Good luck! Don’t know how helpful this will be but 6 years ago I was diagnosed with a labral tear and cam-type femoroacetabular impingement in my right hip. At the time wasn’t really strength training in earnest but doing a lot of running and playing recreational soccer. Currently I’m 46 y/o. I didn’t have to do anything more invasive than some PT to manage the injury. I was able to resume running – have trained and run a bunch of races since then, including a marathon, but haven’t gone back to playing soccer.
When it comes to strength training, I started to develop some progressive soreness in my right hip on the low bar squat running the SSLP. Prior to starting the SSLP, I knew I could high bar squat pain-free so that’s what I train now.
I’d say ideally your “hip specialist” is an orthopedist who treats a fair number of patients with sports injuries and not someone who does mostly hip replacements on an older population.
Thanks everyone for the replies and encouragement. The NSAID regimen has been helping. I can walk longer distances and stand longer without pain. I have been doing some unloaded ROM work to keep everything moving and forcing myself not to limp. The limping part became a psychological reflex and I found myself doing it sometimes when the pain was not present. It is very important to nip this in the bud! I am going to get under a bar tomorrow and feel it out.
The official diagnosis is “left hip Labral tear, femoral acetabular impingment.” The corrective COA is a fluroscopic guided cortisone shot and PT. It is good to have a plan forward but the “impingement” part has opened up some new questions.

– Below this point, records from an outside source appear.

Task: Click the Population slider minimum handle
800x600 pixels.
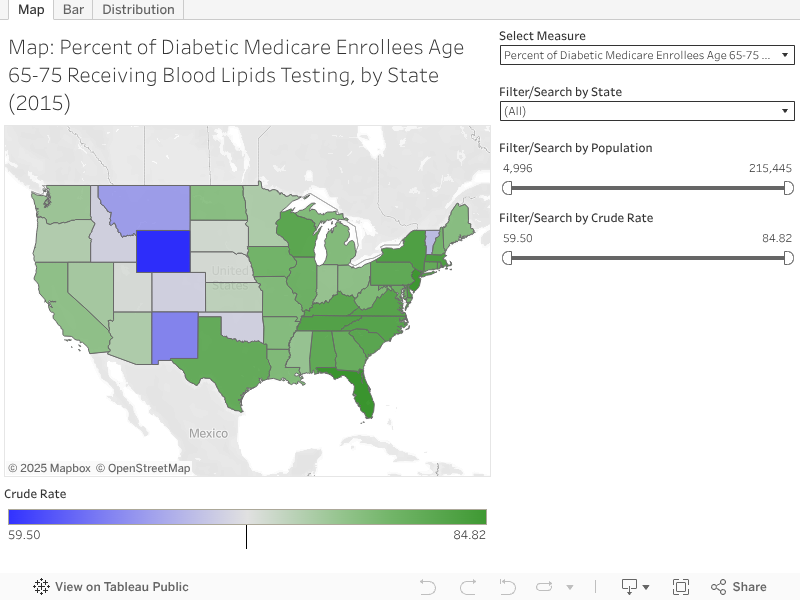Action: (508, 188)
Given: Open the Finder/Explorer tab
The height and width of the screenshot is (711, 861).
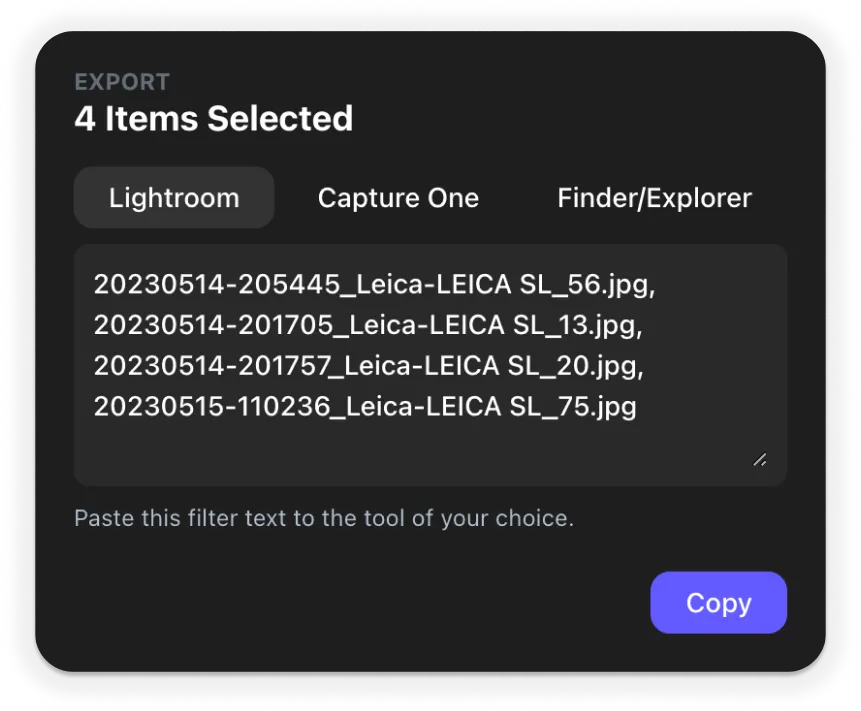Looking at the screenshot, I should pos(654,198).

The doctor does not want me to squat past 90deg to prevent “impingement.” Is there validity to this?
Is there a squat variation that would reduce hip angle and still allow a below parallel squat?
Can anyone recommend a good PT on the west side of Houston?
1/2. Lots of people have been diagnosed with FAI and can find a way to squat below parallel without exacerbating their symptoms. It may take some experimentation, of course.
Look up a guy named Roderick Henderson and tell him I sent you.
Thank you, doctor. I appreciate all the great work you guys are doing. I will look up Mr. Henderson and get this underway. Hope to see you at a BBM seminar in Houston soon!!